The Pessimist’s Take: Ayers Stepping In Brown’s Return Shoes

The Pittsburgh Steelers have, by and large, been on an upward swing over the course of the past two and a half seasons after they missed the playoffs for two straight seasons, and failed to win a postseason game in four straight years.

Last season saw them gain that elusive playoff victory, though they came up short with about three minutes left in the Divisional round a week later. Their offense took off, and their defense improved, showing playmaking ability and opportunism.

But there are still a lot of unanswered questions facing the team as we crack into free agency territory. As an exercise, we like to take a stab at some of those questions, presenting arguments for the pros and cons of each side of the coin. This is the pessimist’s take on the following question.

Question: Should the Steelers really be looking for Antonio Brown’s replacement on special teams?

By process of elimination, one has to assume that the motivating force toward looking to get Antonio Brown off of punt returns is most likely Mike Tomlin, at least when speaking of the coaching staff. I’m sure the ownership is not entirely thrilled about one of their franchise players in that role.

But we know it’s not Danny Smith, because he wasn’t happy about Jacoby Jones last year. And we certainly know that it’s not Brown himself. regardless of the motivation for looking for Brown’s punt return replacement, however, the latest attempt to find one is rookie seventh-round draft pick Demarcus Ayers.

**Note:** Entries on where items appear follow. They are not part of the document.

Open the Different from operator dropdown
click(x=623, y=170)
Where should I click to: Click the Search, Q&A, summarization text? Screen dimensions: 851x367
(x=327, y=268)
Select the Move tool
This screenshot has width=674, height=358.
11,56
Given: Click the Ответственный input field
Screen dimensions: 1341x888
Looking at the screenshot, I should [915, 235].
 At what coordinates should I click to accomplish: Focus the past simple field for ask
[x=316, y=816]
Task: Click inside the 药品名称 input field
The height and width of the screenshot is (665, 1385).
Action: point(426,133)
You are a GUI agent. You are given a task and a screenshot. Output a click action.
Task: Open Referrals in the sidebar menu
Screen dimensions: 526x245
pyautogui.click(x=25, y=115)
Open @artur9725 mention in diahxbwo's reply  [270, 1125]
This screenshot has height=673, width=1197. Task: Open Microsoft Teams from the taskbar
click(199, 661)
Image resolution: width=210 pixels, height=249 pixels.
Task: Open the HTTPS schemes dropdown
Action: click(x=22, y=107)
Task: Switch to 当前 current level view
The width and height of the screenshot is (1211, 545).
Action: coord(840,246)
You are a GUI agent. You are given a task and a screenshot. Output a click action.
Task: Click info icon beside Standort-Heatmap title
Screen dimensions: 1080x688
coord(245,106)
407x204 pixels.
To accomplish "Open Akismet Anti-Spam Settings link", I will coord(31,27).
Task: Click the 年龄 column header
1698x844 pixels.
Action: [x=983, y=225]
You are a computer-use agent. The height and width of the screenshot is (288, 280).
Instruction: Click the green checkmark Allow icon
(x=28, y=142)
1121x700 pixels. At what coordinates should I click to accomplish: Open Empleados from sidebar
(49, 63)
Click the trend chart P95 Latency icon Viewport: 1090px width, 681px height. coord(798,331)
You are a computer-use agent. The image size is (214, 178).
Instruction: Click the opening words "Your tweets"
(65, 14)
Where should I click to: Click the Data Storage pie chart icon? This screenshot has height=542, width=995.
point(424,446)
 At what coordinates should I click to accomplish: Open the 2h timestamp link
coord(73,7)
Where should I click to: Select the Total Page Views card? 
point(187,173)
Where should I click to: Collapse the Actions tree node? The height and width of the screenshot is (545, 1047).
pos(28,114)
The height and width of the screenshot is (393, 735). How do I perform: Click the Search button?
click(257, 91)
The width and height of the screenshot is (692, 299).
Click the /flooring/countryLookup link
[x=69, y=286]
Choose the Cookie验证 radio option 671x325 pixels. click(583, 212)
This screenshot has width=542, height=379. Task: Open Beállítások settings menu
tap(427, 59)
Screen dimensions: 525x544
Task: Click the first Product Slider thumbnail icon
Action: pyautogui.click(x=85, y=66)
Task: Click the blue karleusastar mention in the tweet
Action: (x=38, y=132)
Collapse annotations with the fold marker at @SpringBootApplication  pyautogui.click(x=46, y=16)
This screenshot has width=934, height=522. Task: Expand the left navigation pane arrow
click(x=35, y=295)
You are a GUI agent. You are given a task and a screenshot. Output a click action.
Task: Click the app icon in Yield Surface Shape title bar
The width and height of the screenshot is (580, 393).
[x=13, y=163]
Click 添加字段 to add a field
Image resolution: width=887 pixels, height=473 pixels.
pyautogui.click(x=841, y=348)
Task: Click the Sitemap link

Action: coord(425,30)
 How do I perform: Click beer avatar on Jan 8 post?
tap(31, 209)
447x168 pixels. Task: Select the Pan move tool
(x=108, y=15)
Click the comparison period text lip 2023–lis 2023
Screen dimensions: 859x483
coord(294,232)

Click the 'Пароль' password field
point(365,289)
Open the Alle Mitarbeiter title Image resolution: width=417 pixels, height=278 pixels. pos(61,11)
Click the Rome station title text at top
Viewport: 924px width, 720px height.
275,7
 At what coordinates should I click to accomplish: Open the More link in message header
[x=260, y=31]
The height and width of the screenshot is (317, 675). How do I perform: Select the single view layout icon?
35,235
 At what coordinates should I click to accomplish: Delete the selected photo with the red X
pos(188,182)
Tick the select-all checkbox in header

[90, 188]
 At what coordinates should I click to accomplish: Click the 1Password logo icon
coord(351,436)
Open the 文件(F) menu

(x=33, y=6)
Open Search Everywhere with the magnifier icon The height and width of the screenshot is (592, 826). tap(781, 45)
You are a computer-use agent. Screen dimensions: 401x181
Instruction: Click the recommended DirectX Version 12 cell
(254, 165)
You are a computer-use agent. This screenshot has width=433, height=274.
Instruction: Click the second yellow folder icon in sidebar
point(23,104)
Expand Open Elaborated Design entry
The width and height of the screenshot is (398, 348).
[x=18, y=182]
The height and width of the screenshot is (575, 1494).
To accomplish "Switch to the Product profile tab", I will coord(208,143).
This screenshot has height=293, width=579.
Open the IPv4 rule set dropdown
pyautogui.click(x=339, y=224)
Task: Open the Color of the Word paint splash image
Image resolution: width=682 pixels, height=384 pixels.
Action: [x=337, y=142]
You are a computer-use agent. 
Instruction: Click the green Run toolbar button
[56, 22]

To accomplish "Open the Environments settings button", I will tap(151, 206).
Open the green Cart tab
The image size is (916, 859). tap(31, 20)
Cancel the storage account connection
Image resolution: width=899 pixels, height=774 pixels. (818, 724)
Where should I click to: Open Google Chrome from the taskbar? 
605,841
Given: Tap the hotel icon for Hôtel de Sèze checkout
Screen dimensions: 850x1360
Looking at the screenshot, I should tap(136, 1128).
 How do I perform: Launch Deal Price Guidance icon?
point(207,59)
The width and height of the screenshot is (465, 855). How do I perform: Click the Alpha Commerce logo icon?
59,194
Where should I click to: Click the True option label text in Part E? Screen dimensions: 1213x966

On his side is the fact that, well, Smith is on his side. The veteran special teams coach made it clear that he viewed Ayers as the top punt returner in this draft class. But the Steelers already have one of the top punt returners in the league with Brown.

Last season, Brown posted a 9.6-yard return average on 22 punt returns, which ranked ninth in the league among all returners with at least 20 attempts. He had two returns of 20 yards or more and one of 40 yards or more, which was, of course, a 71-yard touchdown in his vindication game, when Jones was benched and he got back on returns.

That was, by the way, a down season by Brown, which was skewed by a couple of fumbles, one during the tumultuous Jones experiment. In 2014, he averaged 10.6 yards per 30 returns, which ranked eighth among all returners with at least 20 attempts. He again had a 71-yard touchdown, and had three returns of 20 or more yards.

In 2013, Brown averaged 12.8 yards per punt return on 32 attempts, which ranked third. He had seven returns of 20 yards or more and five of at least 40 yards, including a 67-yard touchdown. His five returns of 40 yards or more that year was the most in the league by two. You might recall that he was Pro-Bowl returner in 2011 as well.

When you consider that the Steelers’ return units have been below average in terms of blocking, one has to assume that much of Brown’s success was his own doing. As much as Smith might be a fan of Ayers, however, he also said that he is not a fan of part-time returners, that he wants his best guy out there, and that “I’d love to have Antonio Brown back there”. So there’s that.